=== Input rows ===
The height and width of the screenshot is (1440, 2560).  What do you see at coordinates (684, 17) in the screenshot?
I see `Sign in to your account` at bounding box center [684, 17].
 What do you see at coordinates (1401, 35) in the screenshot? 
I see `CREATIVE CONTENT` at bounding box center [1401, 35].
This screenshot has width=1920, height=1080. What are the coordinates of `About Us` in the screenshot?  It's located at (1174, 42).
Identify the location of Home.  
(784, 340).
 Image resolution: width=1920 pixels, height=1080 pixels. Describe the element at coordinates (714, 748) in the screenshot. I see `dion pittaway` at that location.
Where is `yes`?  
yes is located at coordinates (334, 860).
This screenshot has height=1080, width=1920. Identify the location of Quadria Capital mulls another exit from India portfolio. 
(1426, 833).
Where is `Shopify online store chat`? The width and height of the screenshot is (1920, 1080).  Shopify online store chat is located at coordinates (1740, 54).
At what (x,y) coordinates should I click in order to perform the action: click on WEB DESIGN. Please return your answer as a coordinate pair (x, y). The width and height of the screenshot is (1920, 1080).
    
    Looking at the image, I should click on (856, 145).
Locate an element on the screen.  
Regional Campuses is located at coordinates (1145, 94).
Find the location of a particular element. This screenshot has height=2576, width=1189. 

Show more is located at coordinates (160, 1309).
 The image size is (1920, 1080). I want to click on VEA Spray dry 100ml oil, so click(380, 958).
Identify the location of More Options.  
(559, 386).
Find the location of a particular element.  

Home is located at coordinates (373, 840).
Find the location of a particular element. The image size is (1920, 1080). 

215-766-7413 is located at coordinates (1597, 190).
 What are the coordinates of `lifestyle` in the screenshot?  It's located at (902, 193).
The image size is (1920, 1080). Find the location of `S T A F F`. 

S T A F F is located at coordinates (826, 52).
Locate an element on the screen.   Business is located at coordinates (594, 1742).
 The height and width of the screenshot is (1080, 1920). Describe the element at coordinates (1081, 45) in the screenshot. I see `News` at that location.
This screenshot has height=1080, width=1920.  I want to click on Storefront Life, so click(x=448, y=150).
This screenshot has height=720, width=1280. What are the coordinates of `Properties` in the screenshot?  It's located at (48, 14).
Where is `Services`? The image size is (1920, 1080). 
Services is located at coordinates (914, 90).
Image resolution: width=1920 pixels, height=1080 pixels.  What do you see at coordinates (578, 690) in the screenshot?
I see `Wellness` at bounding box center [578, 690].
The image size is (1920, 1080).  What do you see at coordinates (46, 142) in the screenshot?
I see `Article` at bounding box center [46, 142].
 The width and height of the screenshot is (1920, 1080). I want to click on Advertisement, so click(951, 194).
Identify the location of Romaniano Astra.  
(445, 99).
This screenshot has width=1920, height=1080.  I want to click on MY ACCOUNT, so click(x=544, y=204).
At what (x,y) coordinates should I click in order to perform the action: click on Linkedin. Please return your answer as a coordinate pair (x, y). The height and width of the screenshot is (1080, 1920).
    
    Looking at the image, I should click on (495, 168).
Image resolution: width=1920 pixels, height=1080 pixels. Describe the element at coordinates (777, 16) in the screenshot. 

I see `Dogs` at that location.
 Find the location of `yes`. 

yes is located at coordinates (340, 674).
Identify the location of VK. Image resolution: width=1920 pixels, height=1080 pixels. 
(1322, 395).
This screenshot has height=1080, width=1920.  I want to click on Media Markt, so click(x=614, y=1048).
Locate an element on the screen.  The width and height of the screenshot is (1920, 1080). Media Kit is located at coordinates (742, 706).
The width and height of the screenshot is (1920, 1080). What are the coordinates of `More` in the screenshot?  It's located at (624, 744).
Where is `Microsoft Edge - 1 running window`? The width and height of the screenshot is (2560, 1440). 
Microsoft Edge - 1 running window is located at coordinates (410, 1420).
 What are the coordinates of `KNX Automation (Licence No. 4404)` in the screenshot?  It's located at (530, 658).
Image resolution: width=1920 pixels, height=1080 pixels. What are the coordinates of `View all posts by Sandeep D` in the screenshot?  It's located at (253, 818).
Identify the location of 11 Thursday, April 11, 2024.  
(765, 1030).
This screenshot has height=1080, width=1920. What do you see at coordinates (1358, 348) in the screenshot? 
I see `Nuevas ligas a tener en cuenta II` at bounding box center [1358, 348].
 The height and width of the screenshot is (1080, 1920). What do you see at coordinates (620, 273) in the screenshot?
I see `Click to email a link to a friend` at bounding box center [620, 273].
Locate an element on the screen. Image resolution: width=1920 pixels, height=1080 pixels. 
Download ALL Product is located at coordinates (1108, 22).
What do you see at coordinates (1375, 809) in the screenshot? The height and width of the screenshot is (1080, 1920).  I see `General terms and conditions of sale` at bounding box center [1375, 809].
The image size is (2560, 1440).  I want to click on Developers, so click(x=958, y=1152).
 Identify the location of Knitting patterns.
===
Render the items from the line with "What do you see at coordinates (1401, 35)" through the line with "coordinates (1740, 54).", both included, as a Markdown table with the columns Row and Line. Give each line its own numbered row and leave out blank lines.

_Full answer_:
| Row | Line |
|---|---|
| 1 |  What do you see at coordinates (1401, 35) in the screenshot?  |
| 2 | I see `CREATIVE CONTENT` at bounding box center [1401, 35]. |
| 3 | This screenshot has width=1920, height=1080. What are the coordinates of `About Us` in the screenshot?  It's located at (1174, 42). |
| 4 | Identify the location of Home.   |
| 5 | (784, 340). |
| 6 |  Image resolution: width=1920 pixels, height=1080 pixels. Describe the element at coordinates (714, 748) in the screenshot. I see `dion pittaway` at that location. |
| 7 | Where is `yes`?   |
| 8 | yes is located at coordinates (334, 860). |
| 9 | This screenshot has height=1080, width=1920. Identify the location of Quadria Capital mulls another exit from India portfolio.  |
| 10 | (1426, 833). |
| 11 | Where is `Shopify online store chat`? The width and height of the screenshot is (1920, 1080).  Shopify online store chat is located at coordinates (1740, 54). |